A Itália que emerge da eleição de domingo é um microcosmos da Europa como um todo, com dilemas que o continente enfrenta desde o fim do sonho da integração. Em meio a mares turbulentos e cenário de incertezas, há quem julgue melhor agarrar-se ao conhecido. Neste caso, a tábua de salvação é o dinossauro Silvio Berlusconi. Imortal, Il Cavaliere é capaz de descer às catacumbas da política e voltar sorridente, midiático, como se nada tivesse acontecido – uma espécie de Donald Trump dos anos 1990, quando entretenimento e política começavam a namorar. Mesmo quando se pensava que a condenação por corrupção que o mantém inelegível até 2019 o afastaria do cenário, ele aparece, rouba cena e, ainda que não possa ser primeiro-ministro, indicará o ungido ao cargo, se a coalizão de centro-direita for confirmada como vencedora: Antonio Tajani, presidente atual do Parlamento Europeu.
A Itália é também espelho da Europa cética, cansada do sonho que, para muitos, não deu certo de integração econômica e política. São aqueles que escolheram o Brexit ou que, em efeito de retorno à tribo, aos nacionalismos da vez e ao populismo do século 21, apostaram na aventura do separatismo catalão. Esses italianos votaram no movimento 5 Estrelas e contribuíram para fazer dele o mais forte partido político da Itália, sozinhos com mais de 32% dos votos. Para efeito de comparação, a centro-direita de Berlusconi fez cerca de 37%. Mas precisou unir quatro legendas para chegar a esse percentual.

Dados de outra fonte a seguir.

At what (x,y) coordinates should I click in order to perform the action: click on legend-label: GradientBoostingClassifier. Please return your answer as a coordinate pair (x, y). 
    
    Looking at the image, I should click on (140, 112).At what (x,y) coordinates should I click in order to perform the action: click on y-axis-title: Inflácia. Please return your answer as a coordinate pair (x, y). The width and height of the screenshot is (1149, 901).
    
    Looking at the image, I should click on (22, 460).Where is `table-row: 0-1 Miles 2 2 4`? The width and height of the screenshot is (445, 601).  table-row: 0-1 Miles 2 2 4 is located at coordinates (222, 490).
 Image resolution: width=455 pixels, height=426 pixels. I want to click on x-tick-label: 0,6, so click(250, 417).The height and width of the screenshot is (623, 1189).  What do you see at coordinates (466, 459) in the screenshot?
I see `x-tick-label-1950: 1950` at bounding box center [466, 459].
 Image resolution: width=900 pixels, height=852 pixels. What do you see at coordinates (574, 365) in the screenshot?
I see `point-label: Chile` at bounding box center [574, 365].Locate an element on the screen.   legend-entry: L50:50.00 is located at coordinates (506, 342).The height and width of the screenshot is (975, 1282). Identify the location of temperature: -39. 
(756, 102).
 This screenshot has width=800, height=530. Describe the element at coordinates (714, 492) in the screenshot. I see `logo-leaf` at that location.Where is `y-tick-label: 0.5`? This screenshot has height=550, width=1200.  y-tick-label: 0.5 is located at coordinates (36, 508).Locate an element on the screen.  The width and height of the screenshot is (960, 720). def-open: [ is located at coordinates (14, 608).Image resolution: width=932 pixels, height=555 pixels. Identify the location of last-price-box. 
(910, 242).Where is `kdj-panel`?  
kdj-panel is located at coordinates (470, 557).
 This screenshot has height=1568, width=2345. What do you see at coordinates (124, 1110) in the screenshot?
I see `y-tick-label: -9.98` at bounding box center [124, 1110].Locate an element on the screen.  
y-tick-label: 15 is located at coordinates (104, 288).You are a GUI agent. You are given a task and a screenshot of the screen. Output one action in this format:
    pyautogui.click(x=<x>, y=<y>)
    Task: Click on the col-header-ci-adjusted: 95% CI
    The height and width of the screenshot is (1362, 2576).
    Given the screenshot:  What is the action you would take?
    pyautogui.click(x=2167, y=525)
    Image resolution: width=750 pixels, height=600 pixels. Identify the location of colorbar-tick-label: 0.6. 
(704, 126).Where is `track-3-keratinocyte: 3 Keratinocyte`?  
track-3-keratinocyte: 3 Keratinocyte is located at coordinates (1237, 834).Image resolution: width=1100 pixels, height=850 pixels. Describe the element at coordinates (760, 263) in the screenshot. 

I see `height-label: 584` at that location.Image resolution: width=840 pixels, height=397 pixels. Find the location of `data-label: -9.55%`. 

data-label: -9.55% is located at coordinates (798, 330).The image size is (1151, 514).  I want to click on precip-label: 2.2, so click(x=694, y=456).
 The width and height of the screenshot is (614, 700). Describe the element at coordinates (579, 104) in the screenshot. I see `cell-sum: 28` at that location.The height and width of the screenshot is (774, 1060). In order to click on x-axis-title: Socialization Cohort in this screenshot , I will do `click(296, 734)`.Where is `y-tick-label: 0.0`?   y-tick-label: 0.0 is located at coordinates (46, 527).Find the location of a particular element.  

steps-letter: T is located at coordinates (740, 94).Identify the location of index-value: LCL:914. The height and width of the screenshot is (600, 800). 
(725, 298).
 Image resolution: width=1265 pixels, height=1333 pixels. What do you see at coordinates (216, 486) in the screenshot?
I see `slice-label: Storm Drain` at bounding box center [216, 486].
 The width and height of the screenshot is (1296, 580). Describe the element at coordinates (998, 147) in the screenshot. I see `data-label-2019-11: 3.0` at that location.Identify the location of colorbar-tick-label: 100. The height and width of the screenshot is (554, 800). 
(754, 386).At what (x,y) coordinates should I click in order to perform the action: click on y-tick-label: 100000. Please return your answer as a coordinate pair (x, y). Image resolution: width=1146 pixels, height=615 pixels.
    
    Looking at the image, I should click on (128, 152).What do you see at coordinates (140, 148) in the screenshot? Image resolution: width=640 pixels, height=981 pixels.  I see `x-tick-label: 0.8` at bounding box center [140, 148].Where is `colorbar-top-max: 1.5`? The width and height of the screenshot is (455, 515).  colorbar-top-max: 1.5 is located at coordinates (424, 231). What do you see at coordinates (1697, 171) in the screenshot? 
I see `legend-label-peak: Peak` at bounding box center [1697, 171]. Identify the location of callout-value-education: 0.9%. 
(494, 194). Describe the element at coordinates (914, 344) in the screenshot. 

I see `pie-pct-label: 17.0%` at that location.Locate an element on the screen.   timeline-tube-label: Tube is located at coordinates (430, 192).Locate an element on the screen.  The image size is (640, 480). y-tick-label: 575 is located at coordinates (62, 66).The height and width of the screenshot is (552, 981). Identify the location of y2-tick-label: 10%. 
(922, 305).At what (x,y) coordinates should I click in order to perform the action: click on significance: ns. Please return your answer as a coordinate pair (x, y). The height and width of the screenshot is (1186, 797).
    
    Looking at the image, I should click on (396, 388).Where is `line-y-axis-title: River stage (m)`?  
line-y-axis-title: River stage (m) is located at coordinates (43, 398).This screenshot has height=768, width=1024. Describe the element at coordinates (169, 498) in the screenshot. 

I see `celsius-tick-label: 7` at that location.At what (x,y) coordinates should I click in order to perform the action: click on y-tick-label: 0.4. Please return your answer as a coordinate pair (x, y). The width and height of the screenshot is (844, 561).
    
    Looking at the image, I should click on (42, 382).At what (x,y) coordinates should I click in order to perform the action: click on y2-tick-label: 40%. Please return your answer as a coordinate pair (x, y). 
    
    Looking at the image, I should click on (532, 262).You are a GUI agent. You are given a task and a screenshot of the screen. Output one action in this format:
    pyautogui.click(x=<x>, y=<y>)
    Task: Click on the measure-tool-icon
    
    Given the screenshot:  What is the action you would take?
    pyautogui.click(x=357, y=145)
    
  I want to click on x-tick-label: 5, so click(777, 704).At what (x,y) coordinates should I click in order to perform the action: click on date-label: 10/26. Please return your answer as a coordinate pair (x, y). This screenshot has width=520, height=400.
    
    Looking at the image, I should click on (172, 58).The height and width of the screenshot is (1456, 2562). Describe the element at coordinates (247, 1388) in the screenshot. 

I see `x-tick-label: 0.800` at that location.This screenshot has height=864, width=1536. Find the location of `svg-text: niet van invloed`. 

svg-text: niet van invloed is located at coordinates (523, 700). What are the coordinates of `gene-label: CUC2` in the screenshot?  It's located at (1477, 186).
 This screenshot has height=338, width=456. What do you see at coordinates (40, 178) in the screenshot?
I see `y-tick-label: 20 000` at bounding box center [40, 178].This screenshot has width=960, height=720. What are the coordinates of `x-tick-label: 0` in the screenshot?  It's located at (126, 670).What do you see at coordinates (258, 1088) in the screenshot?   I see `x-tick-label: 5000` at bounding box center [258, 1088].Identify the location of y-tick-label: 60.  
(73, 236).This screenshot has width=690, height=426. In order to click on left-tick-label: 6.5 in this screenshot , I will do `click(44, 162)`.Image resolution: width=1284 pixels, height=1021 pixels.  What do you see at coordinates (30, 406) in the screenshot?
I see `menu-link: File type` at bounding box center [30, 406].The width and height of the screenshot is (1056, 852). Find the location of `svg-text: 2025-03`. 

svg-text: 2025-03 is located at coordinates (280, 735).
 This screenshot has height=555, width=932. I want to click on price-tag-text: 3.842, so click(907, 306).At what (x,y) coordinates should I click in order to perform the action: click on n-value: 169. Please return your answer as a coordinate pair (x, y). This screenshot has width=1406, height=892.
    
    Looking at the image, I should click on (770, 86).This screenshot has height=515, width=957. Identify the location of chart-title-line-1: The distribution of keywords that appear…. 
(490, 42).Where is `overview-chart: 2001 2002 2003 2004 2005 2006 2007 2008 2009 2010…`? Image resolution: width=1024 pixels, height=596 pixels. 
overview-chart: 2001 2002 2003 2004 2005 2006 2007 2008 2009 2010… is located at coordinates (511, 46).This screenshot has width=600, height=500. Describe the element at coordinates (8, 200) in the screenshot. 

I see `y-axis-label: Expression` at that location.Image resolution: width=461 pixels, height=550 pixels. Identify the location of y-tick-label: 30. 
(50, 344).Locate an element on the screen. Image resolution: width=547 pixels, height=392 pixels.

Como nenhum partido poderá governar sem uma coalizão – para tanto, seria necessário fazer pelo menos 40% dos votos –, o imbróglio está feito. E, até nisso, a Itália reflete os descaminhos da Europa. Os eleitores mostraram apoio majoritário a partidos eurocéticos, como a Liga e o Movimento 5 Estrelas. Ou seja, apoio explícito a quem prega o anti-establishment, o fim dos políticos tradicionais e, de certa forma, a extrema-direita. A Liga (antiga Liga Norte), nos anos 1990, surgiu como grupamento xenófobo, pregando o separatismo do Norte rico, cansado de sustentar o Sul mais pobre. Não vencia até agora. O que fez? Abrandou o discurso. É uma versão paz e amor do que foi no passado. Mas, não se engane: ainda que não defenda mais o separatismo, propõe a expulsão de imigrantes. Seu líder, Matteo Salvini, pode ser o primeiro populista de direita radical a governar a Itália desde 1945. Digamos que, para governar, ela decida se unir ao 5 Estrelas, um movimento do populista Beppe Grillo. Seria o pior pesadelo para os amantes do euro. A Itália fora da UE? A hashtag "Itaxit" vitaliza. Sobretudo entre quem está incomodado com a liderança do bloco nas mãos da Alemanha e da França.
Por fim, a eleição reflete também o desencanto com a esquerda, algo que já ficara claro na eleição francesa e no melancólico epílogo do governo François Hollande, o presidente com menor índice de popularidade em final de mandato, ao redor de 20%. O Partido Democrático na Itália fez apenas 22,8% dos votos. A ponto de o ex-primeiro-ministro Matteo Renzi apresentar sua renúncia à direção do partido nesta segunda-feira (5). A Itália que sai do pleito é mais conservadora, xenófoba e populista. Como a Europa.